Он простер руки (рукава после встречи с полицией были все еще выпачканы грязью медины) и склонил голову, медленно припадая к земле. Потом, вернувшись к прерванному разговору, рассказал несколько притч, персонажи которых покорялись или отказывались покориться божественной воле. Проклятые — они же «несчастные» — всегда казались сами себе необычайно важными, в то время как благословенные и исполненные радости осознавали собственное ничтожество, знали, что, сила, которую они обрели, была обусловлена их повиновением неисповедимым законам Аллаха.
Быть счастливым значило ни к чему не стремиться и признать свое бессилие. Ислам — религия повиновения. Стенхэму никогда еще не приходило в голову, что само слово «ислам» означает «подчинение», «покорность».
— Понятно, — произнес он.
— Любой прохожий на улице думает, что его жизнь что-то да значит, — продолжал Амар напряженно, так как его собственная жизнь все еще казалась ему страшно важной, — и не хочет, чтобы она кончалась. Но Аллах предписал, что каждому суждено расстаться с жизнью. О alleche? Почему? Чтобы убедить людей, что жизнь ничего не стоит. Любая жизнь ничего не стоит. Это как ветер.
Он дохнул перед собой и попытался поймать незримое дуновение вытянутой рукой.
— Погоди, — сказал Стенхэм. — Ты говоришь, что…
Но Амара было уже не остановить.
— Для чего вы существуете в мире? — Настоятельно спросил он.
Стенхэм улыбнулся.
— Боюсь, что не смогу ответить на твой вопрос.
— Значит, не знаете? — Печально спросил Амар.
— Нет.
— Я скажу, — откликнулся Мохаммед, преувеличенно широко зевая. — Чтобы ночи напролет болтать, пока на улице расстреливают людей.
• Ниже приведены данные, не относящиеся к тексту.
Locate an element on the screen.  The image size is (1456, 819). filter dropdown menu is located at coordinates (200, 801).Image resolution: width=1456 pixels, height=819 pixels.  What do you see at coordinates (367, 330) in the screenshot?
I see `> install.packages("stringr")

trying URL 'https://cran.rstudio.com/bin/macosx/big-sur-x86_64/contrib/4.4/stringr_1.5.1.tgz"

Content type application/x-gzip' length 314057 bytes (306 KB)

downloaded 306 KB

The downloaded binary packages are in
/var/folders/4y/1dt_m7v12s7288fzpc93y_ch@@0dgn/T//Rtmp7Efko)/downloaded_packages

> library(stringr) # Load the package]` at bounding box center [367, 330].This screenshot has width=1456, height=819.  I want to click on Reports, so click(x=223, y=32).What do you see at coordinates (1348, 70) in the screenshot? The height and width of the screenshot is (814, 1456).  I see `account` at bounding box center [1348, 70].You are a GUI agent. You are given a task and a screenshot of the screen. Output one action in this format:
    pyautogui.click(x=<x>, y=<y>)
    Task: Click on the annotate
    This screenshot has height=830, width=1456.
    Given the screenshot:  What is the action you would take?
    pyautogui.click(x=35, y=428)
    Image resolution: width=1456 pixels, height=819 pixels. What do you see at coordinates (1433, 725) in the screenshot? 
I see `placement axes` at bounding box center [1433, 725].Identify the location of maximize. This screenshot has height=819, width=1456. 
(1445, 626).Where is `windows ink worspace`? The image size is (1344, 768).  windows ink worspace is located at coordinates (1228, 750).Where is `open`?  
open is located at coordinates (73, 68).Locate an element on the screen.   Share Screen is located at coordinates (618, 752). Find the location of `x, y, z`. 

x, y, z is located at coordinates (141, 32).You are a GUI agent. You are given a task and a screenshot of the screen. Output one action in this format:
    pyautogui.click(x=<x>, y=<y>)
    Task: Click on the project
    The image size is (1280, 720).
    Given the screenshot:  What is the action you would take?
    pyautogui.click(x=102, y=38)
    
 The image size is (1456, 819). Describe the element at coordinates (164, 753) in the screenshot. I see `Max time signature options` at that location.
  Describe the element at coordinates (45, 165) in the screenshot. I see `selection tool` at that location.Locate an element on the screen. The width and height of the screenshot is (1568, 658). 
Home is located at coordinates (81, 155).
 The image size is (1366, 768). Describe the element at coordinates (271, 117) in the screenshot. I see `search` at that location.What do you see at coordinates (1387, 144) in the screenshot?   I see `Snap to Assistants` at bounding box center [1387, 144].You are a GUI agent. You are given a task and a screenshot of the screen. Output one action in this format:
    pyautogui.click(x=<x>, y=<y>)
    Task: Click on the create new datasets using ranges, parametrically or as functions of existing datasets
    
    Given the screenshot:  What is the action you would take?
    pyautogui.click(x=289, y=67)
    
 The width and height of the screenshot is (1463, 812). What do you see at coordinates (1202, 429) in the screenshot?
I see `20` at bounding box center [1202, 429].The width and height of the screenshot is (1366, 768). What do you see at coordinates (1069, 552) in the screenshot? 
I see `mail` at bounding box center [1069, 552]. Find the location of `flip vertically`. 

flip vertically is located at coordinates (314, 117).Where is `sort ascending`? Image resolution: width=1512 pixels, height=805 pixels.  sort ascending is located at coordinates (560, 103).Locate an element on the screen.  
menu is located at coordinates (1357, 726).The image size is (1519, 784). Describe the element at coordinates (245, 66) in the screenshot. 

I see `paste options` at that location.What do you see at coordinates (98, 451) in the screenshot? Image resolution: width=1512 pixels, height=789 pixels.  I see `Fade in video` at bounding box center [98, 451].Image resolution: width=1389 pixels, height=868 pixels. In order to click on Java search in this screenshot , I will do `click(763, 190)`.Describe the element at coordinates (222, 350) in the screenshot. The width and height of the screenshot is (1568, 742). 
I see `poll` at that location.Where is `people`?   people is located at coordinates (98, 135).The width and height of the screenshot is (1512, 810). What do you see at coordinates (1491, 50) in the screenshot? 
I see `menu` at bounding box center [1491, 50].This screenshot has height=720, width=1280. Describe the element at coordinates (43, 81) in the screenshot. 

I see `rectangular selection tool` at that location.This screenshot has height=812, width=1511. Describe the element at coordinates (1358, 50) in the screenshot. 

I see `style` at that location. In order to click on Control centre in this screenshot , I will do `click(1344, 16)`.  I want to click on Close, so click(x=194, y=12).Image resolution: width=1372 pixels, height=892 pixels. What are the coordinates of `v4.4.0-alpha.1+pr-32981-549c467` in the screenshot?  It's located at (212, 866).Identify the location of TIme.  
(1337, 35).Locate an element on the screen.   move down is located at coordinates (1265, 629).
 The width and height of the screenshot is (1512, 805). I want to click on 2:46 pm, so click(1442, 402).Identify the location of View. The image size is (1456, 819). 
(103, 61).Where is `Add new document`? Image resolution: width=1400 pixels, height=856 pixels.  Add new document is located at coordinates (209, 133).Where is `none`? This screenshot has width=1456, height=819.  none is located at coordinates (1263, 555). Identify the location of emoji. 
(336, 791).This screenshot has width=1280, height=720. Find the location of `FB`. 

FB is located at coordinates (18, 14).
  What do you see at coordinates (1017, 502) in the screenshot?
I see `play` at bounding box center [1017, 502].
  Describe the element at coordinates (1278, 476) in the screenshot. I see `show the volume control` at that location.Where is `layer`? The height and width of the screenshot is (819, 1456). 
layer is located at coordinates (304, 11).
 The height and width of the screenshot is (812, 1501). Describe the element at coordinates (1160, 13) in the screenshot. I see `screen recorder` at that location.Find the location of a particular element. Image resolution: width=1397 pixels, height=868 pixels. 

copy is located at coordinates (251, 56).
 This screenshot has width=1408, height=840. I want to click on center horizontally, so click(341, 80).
Стенхэму показалось, что лицо Амара исказилась от боли, но это было всего лишь на миг, и мальчик продолжал:
— Мы рождаемся на свет только затем, чтобы исполнить предначертанное. Если человеку в жизни не везет, он счастлив, ведь ему только и остается, что возносить хвалы. Но, если человеку везет, это уже куда хуже, ведь если он не очень-очень хороший, он начнет раздумывать, что он сам причастен к своей удаче. Понимаете?
— Да, но, может быть, ему и в самом деле надо как-то ею распорядиться. — (В подобных спорах Стенхэм часто, неожиданно для себя вдруг начинал превозносить буржуазные добродетели.) — Если он порядочный человек и трудится на совесть…
— Ничего подобного! — воскликнул Амар, глаза его горели. — Вы — назарей, христианин. Будь вы мусульманином и скажи такое, вас бы убило или поразило слепотой на этом самом месте. У христиан добрые сердца, но они ничего не смыслят. Они думают, что могут изменить предначертанное. Они боятся умереть, потому что не понимают, зачем существует смерть. А если боишься умереть, ты никогда не узнаешь, зачем была дана тебе жизнь. Как вы вообще можете жить?
— Не знаю, не знаю, не знаю, — дружелюбно пробормотал Стенхэм. — И, наверное, так никогда и не узнаю.